Your instructions -
Write out again the items starting at the line that contains "You are a GUI" and ending at the line that contains "pyautogui.click(x=425, y=24)", substituting "screen capture" for "screenshot" and keeping everything else the same. Leave the pictures out of your answer.

::: Material provided :::

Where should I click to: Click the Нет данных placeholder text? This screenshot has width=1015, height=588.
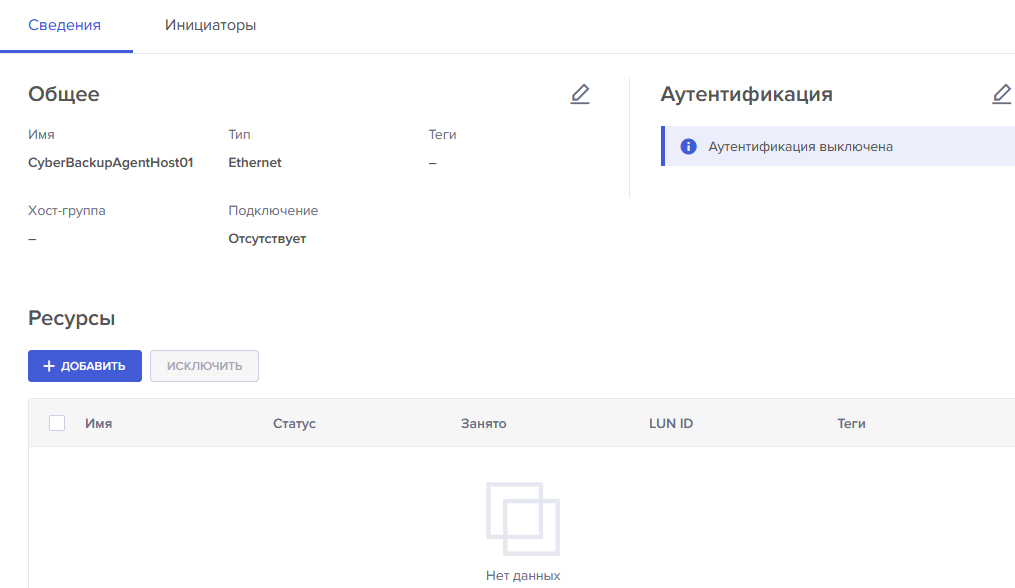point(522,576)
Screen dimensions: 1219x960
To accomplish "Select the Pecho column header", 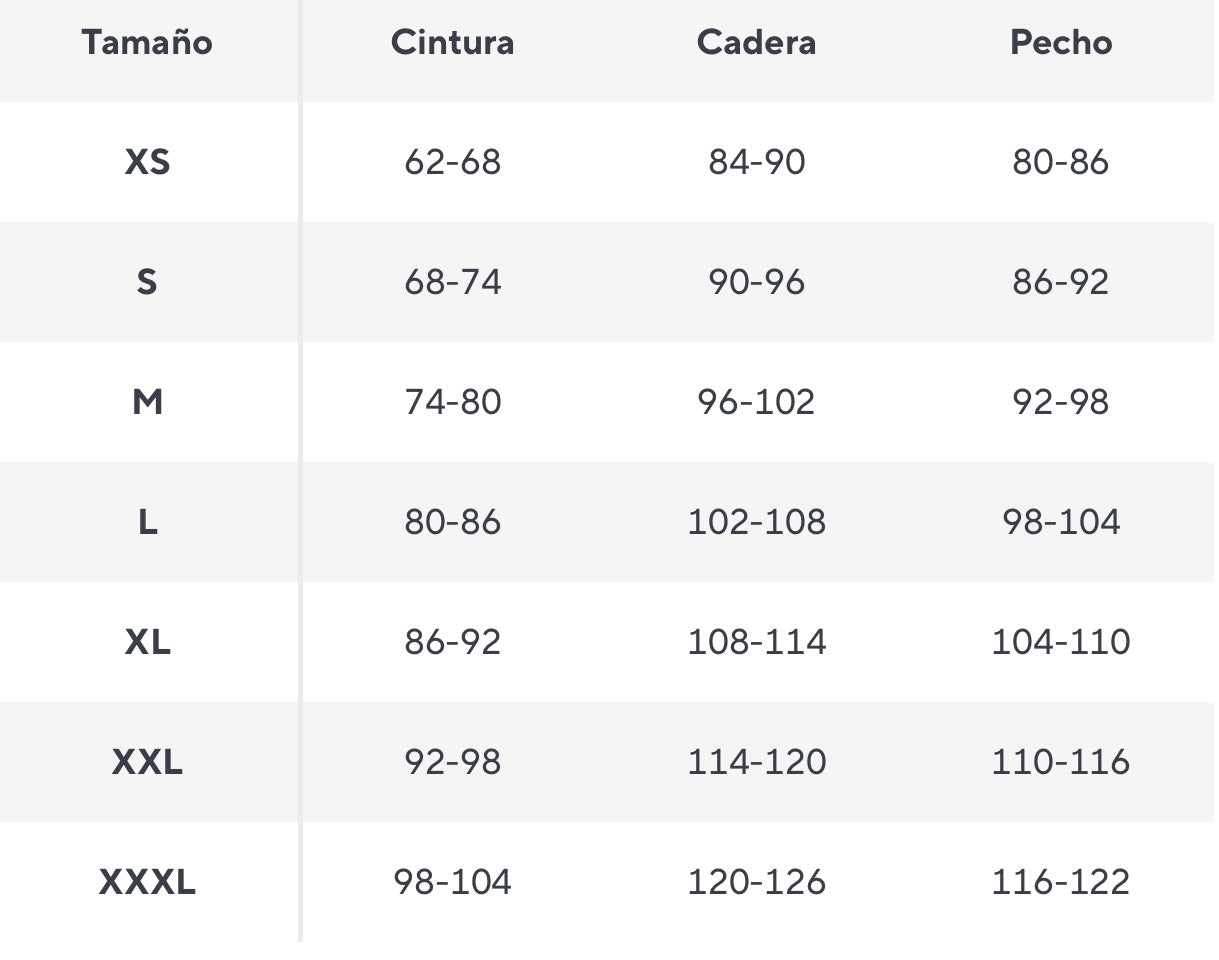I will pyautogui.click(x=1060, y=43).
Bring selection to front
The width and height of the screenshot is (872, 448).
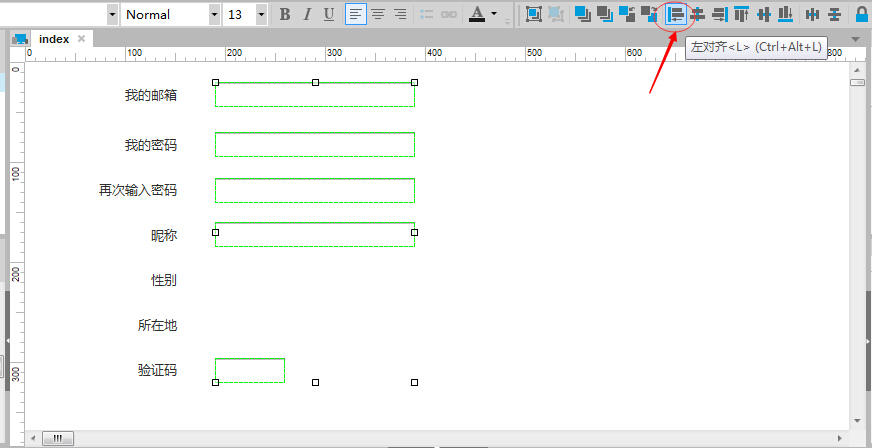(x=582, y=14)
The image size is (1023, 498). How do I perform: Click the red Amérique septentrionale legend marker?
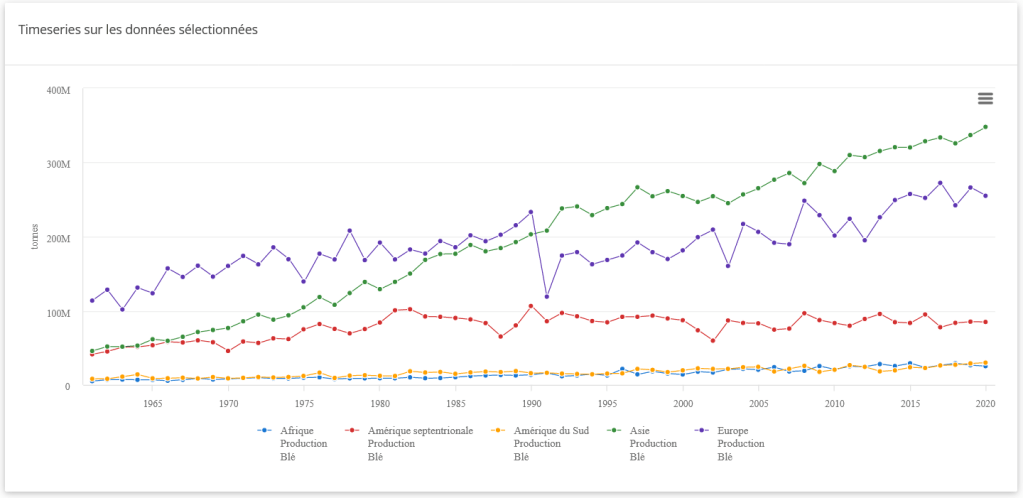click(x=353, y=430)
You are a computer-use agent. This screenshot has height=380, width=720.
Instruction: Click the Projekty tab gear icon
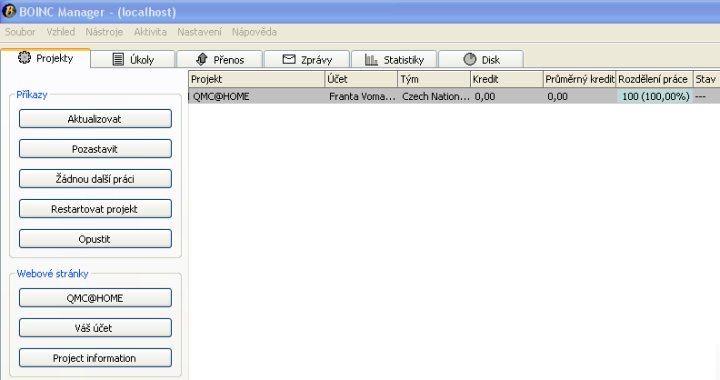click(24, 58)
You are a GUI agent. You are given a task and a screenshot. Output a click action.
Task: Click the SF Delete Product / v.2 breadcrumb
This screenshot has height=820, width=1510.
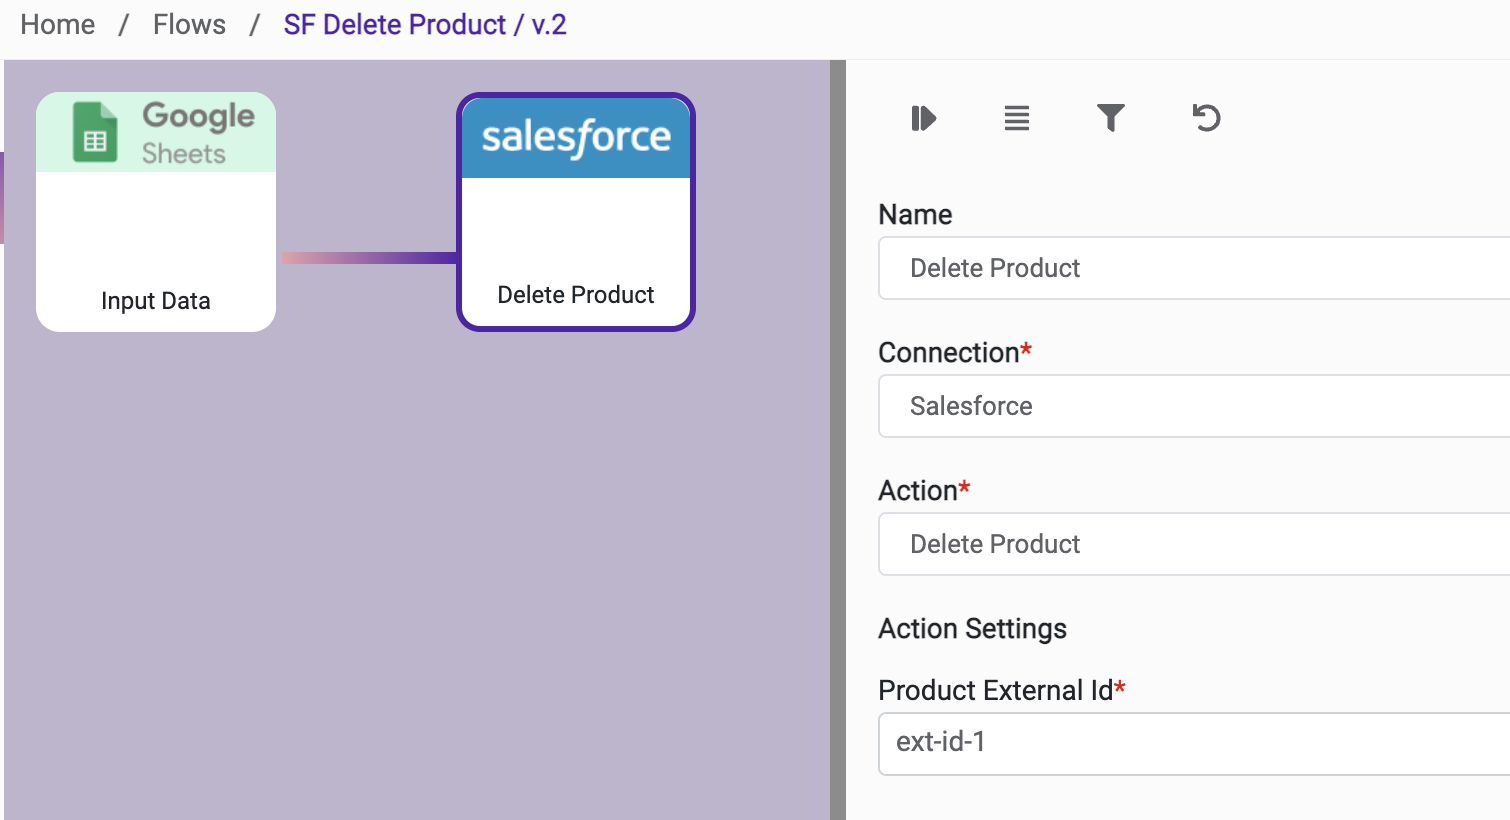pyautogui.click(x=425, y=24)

:::
::: Material provided :::

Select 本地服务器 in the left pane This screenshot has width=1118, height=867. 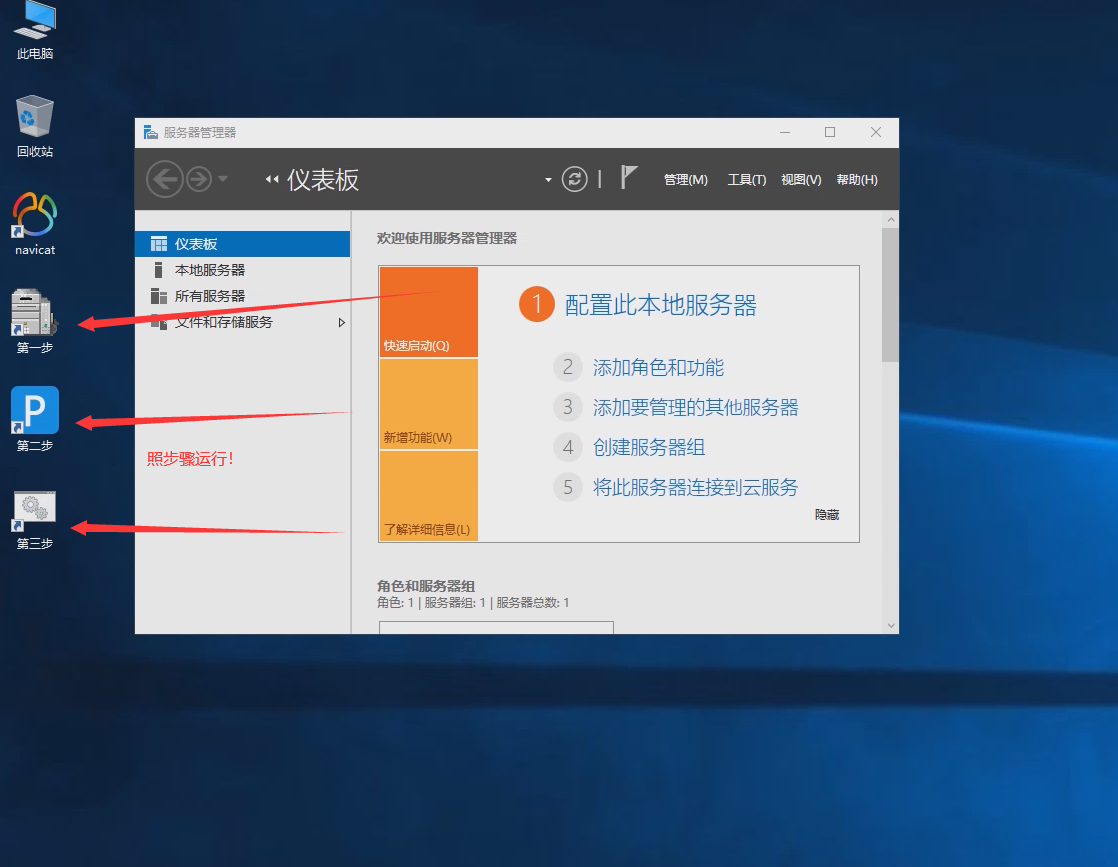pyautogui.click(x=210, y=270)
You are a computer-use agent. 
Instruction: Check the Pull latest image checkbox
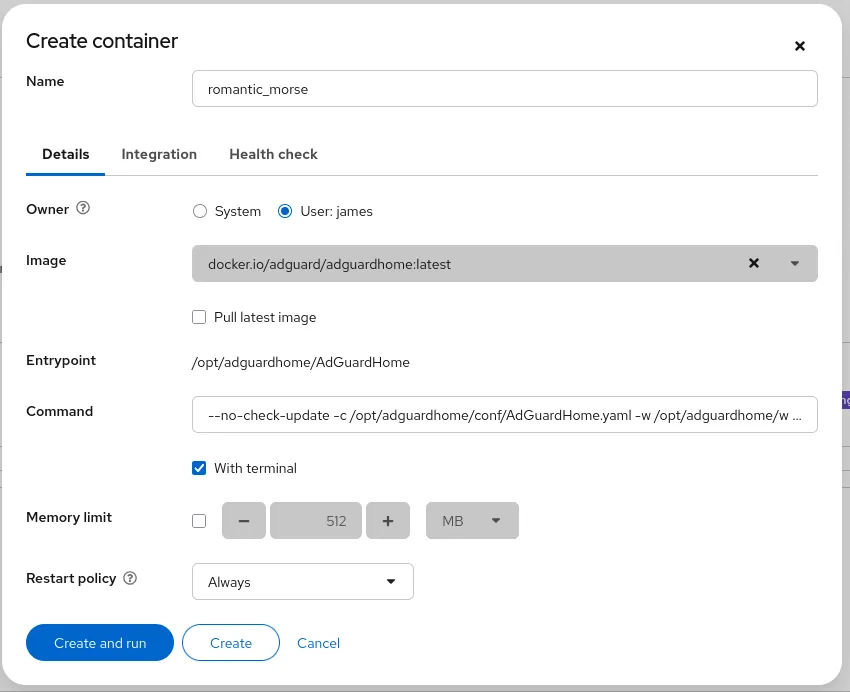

:::
::: Material provided :::

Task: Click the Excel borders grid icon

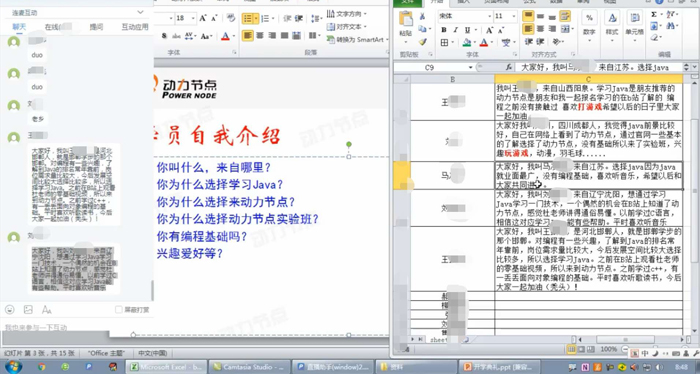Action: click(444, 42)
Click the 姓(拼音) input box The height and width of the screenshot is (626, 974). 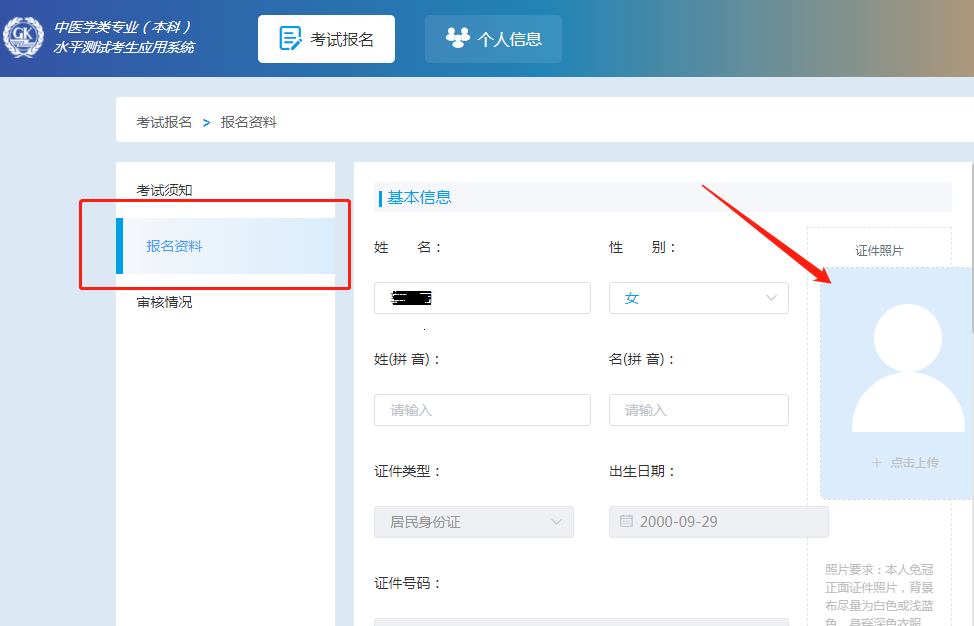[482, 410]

:::

Finished exercise -
You are a GUI agent. You are given a task and a screen capture. Output a click action.
Task: Click the SF Delete Product / v.2 breadcrumb
This screen capture has height=820, width=1510.
pyautogui.click(x=425, y=24)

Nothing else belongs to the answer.